Ekim ayı Reel Kesim Güven Endeksi’nde bir yükselme görülmektedir. Hizmet, Perakende ve İnşaat endeksleri karşılaştırıldığında hizmet sektöründeki tırmanışın devam ettiği, 79,7 değeri ile inşaata yaklaştığı görülmektedir. Temmuz ayında zirve yapan İnşaat Güven Endeksi son 3 ayda aynı çizgide devam etmektedir, ekim ayı değeri 83,8’dir. Aynı durumdaki Perakende Güveni eylül ayındaki 93,5 değerinden 95’e yükseldi.

Haziran ayında PMI Endeksi yani Satın Alma Yöneticileri Endeksi 53,9’a yükselerek eşik değer olan 50’nin üzerine çıkmışken, temmuzda bu değer 56,9 olarak gerçekleşti. Şubat 2011’den beri en yüksek seviye kaydedildi.
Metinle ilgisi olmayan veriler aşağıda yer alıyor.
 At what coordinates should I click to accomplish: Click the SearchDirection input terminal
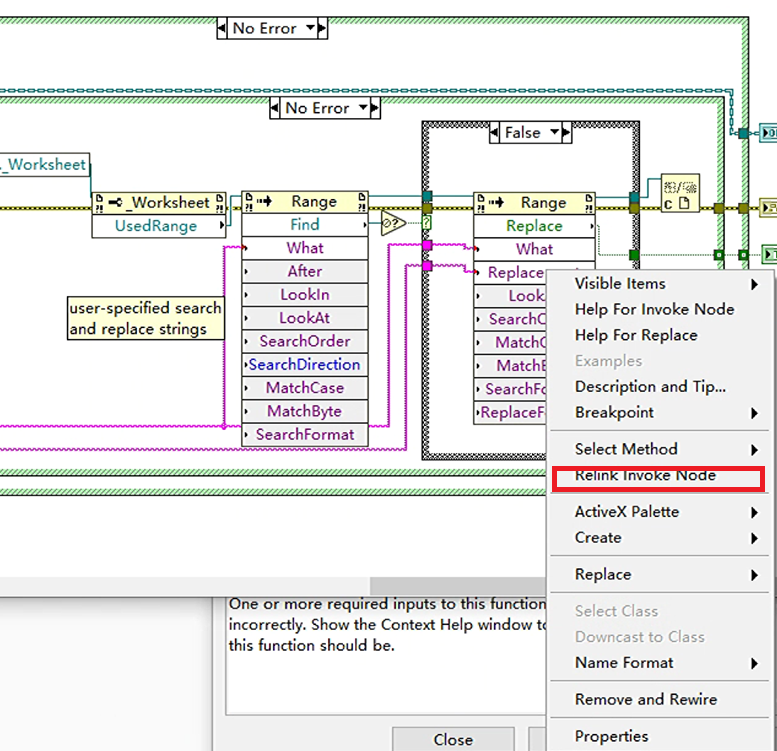305,365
Eşik değer olan 50,0’nin üzerinde ölçülen tüm rakamlar iyileşmeye işaret etmektedir. Anket sonuçlarına göre ağustosta 54,3 düzeyinde gerçekleşen manşet PMI eylülde 52,8’e geriledi. Böylece faaliyet koşulları son dört ay boyunca güçlenmiş oldu. Ancak eylüldeki düşüş önemlidir. Buradan hareketle eylül Sanayi Üretim Endeksi’nin de daha düşük gelebileceği öngörülebilecektir.
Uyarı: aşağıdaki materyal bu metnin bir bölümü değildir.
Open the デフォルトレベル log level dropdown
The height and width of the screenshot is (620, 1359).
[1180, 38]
İlk 9 ayda ihracatta daralma yüzde 10,9’olurken, ithalattaki artış yüzde 1,5 oldu. Yani ithal etmeye devam eden buna karşılık ihracatta istenilen performansı gösteremeyen bir ekonomik yapı ile karşı karşıya durumdayız.

İmalat sanayi genelinde kapasite kullanım oranı da ekimde bir önceki aya göre %1 artış göstererek 75,4 seviyesine çıkmıştır. Bu rakam geçen yılın aynı ayındaki 76,4 seviyesinin altındadır.

Yükselen faiz, kredi yavaşlaması, talepteki durağanlık, ABD seçimleri sonrasında Türkiye-ABD ilişkilerindeki yeni gelişmeler, pandemiye yönelik alınacak tedbirler ile birlikte yılın son 2 ayında ekonomik faaliyette yavaşlama beklenmektedir. PMI ve kapasite kullanım oranlarındaki son rakamlar bu yavaşlamanın başladığını ortaya koymaktadır. İnşaat sektörünün de bu gelişmelerden bağımsız bir hareket sergilemesi beklenemez. Ancak ekim ayı THBB Hazır Beton Endeksi rakamları inşaat sektörünün yılı, tüm ekonomik zorluklara rağmen pozitif tarafta kapatacağına işaret etmektedir.